Hardware Architecture for AI: GPUs, TPUs, CUDA & Memory Bandwidth

Introduction

Artificial intelligence requires specialized hardware. This lesson explores the foundational hardware architectures that make AI and LLM inference possible.

CPU vs. GPU Architecture

While CPUs are designed for general-purpose processing with a few powerful cores, GPUs are designed with thousands of smaller, specialized cores that excel at parallel processing. AI workloads heavily rely on matrix multiplication, making GPUs far superior for these computations.

TPUs and Specialized Accelerators

Tensor Processing Units (TPUs) are custom ASICs developed by Google specifically for machine learning workloads. They are highly optimized for TensorFlow and offer massive performance benefits for specific types of AI tasks.

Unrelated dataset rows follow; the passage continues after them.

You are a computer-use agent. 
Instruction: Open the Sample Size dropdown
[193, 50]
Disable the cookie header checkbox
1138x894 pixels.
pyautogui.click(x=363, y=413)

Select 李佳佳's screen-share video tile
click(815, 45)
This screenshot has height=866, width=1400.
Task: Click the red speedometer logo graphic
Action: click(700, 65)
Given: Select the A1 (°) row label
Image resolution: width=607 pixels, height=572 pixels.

CUDA and Software Interfaces

CUDA (Compute Unified Device Architecture) is NVIDIA’s parallel computing platform and programming model. It allows developers to use CUDA-enabled GPUs for general purpose processing. Most AI frameworks rely on CUDA under the hood.

The Role of Memory Bandwidth

For Large Language Models (LLMs), memory bandwidth is often the primary bottleneck rather than raw compute power. Moving massive model weights from memory to the processing cores requires extreme bandwidth, which is why architectures like High Bandwidth Memory (HBM) are critical in modern AI accelerators.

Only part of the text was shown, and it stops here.